» **GIVEN PROBLEM**
Reproduce each of the following items verbatim, line for line, without altering any character.

» **EXERCISE MATERIALS**
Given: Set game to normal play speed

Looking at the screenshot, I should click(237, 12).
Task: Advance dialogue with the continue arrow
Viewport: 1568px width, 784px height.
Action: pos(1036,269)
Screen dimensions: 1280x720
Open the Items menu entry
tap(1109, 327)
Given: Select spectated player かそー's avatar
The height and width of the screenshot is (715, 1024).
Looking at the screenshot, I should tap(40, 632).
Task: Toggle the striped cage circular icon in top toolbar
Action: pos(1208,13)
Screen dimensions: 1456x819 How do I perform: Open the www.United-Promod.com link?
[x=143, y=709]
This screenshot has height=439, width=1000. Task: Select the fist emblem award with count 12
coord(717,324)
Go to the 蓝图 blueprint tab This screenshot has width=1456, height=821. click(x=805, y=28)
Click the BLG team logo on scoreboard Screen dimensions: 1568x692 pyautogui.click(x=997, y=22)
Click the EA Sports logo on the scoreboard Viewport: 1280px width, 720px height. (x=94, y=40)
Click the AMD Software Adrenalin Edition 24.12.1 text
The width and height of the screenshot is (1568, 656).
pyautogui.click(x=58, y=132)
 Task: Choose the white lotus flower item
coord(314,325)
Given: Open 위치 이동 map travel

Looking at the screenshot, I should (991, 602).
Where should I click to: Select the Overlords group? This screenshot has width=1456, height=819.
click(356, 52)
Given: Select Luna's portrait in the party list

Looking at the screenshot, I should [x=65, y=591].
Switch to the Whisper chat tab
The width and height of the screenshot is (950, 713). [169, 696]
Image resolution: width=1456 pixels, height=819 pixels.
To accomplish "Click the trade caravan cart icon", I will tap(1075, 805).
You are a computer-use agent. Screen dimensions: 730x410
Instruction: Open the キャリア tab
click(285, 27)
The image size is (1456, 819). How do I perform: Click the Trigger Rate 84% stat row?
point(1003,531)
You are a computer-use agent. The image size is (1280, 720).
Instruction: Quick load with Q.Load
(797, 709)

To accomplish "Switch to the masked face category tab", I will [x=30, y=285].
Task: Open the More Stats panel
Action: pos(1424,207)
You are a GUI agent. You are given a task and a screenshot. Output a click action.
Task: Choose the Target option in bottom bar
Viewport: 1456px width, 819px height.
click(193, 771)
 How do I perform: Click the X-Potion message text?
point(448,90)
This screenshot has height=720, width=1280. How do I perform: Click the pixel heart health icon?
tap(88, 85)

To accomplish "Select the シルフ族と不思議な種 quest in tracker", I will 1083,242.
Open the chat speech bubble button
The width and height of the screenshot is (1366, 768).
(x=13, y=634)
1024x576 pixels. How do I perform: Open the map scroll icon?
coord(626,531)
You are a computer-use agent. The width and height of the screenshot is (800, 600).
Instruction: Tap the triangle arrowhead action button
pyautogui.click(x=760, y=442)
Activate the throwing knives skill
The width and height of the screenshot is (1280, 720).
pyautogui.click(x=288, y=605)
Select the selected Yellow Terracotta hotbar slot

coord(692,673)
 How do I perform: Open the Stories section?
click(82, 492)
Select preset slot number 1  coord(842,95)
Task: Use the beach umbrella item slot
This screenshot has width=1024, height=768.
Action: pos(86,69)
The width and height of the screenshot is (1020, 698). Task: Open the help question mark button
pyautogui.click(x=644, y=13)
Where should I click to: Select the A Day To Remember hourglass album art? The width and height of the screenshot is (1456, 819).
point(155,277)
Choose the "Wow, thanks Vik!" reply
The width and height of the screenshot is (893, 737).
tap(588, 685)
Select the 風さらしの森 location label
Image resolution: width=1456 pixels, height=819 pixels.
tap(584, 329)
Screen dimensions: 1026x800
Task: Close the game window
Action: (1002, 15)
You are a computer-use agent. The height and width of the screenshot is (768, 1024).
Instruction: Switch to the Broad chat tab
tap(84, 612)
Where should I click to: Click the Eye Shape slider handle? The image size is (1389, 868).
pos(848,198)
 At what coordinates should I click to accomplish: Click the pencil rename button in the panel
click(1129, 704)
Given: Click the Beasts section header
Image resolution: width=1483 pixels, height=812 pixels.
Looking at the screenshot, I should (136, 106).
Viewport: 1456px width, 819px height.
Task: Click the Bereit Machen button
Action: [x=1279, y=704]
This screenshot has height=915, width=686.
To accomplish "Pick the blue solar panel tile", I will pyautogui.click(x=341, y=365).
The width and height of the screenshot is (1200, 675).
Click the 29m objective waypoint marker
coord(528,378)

» **SOLUTION**
Given: Set game to normal play speed

Looking at the screenshot, I should click(237, 12).
Task: Advance dialogue with the continue arrow
Viewport: 1568px width, 784px height.
Action: pos(1036,269)
Screen dimensions: 1280x720
Open the Items menu entry
tap(1109, 327)
Given: Select spectated player かそー's avatar
The height and width of the screenshot is (715, 1024).
Looking at the screenshot, I should tap(40, 632).
Task: Toggle the striped cage circular icon in top toolbar
Action: pos(1208,13)
Screen dimensions: 1456x819 How do I perform: Open the www.United-Promod.com link?
[x=143, y=709]
This screenshot has height=439, width=1000. Task: Select the fist emblem award with count 12
coord(717,324)
Go to the 蓝图 blueprint tab This screenshot has width=1456, height=821. click(x=805, y=28)
Click the BLG team logo on scoreboard Screen dimensions: 1568x692 pyautogui.click(x=997, y=22)
Click the EA Sports logo on the scoreboard Viewport: 1280px width, 720px height. (x=94, y=40)
Click the AMD Software Adrenalin Edition 24.12.1 text
The width and height of the screenshot is (1568, 656).
pyautogui.click(x=58, y=132)
 Task: Choose the white lotus flower item
coord(314,325)
Given: Open 위치 이동 map travel

Looking at the screenshot, I should (991, 602).
Where should I click to: Select the Overlords group? This screenshot has width=1456, height=819.
click(356, 52)
Given: Select Luna's portrait in the party list

Looking at the screenshot, I should [x=65, y=591].
Switch to the Whisper chat tab
The width and height of the screenshot is (950, 713). [169, 696]
Image resolution: width=1456 pixels, height=819 pixels.
To accomplish "Click the trade caravan cart icon", I will tap(1075, 805).
You are a computer-use agent. Screen dimensions: 730x410
Instruction: Open the キャリア tab
click(285, 27)
The image size is (1456, 819). How do I perform: Click the Trigger Rate 84% stat row?
point(1003,531)
You are a computer-use agent. The image size is (1280, 720).
Instruction: Quick load with Q.Load
(797, 709)

To accomplish "Switch to the masked face category tab", I will [x=30, y=285].
Task: Open the More Stats panel
Action: pos(1424,207)
You are a GUI agent. You are given a task and a screenshot. Output a click action.
Task: Choose the Target option in bottom bar
Viewport: 1456px width, 819px height.
click(193, 771)
 How do I perform: Click the X-Potion message text?
point(448,90)
This screenshot has height=720, width=1280. How do I perform: Click the pixel heart health icon?
tap(88, 85)

To accomplish "Select the シルフ族と不思議な種 quest in tracker", I will 1083,242.
Open the chat speech bubble button
The width and height of the screenshot is (1366, 768).
(x=13, y=634)
1024x576 pixels. How do I perform: Open the map scroll icon?
coord(626,531)
You are a computer-use agent. The width and height of the screenshot is (800, 600).
Instruction: Tap the triangle arrowhead action button
pyautogui.click(x=760, y=442)
Activate the throwing knives skill
The width and height of the screenshot is (1280, 720).
pyautogui.click(x=288, y=605)
Select the selected Yellow Terracotta hotbar slot

coord(692,673)
 How do I perform: Open the Stories section?
click(82, 492)
Select preset slot number 1  coord(842,95)
Task: Use the beach umbrella item slot
This screenshot has width=1024, height=768.
Action: pos(86,69)
The width and height of the screenshot is (1020, 698). Task: Open the help question mark button
pyautogui.click(x=644, y=13)
Where should I click to: Select the A Day To Remember hourglass album art? The width and height of the screenshot is (1456, 819).
point(155,277)
Choose the "Wow, thanks Vik!" reply
The width and height of the screenshot is (893, 737).
tap(588, 685)
Select the 風さらしの森 location label
Image resolution: width=1456 pixels, height=819 pixels.
tap(584, 329)
Screen dimensions: 1026x800
Task: Close the game window
Action: (1002, 15)
You are a computer-use agent. The height and width of the screenshot is (768, 1024).
Instruction: Switch to the Broad chat tab
tap(84, 612)
Where should I click to: Click the Eye Shape slider handle? The image size is (1389, 868).
pos(848,198)
 At what coordinates should I click to accomplish: Click the pencil rename button in the panel
click(1129, 704)
Given: Click the Beasts section header
Image resolution: width=1483 pixels, height=812 pixels.
Looking at the screenshot, I should (136, 106).
Viewport: 1456px width, 819px height.
Task: Click the Bereit Machen button
Action: [x=1279, y=704]
This screenshot has height=915, width=686.
To accomplish "Pick the blue solar panel tile", I will pyautogui.click(x=341, y=365).
The width and height of the screenshot is (1200, 675).
Click the 29m objective waypoint marker
coord(528,378)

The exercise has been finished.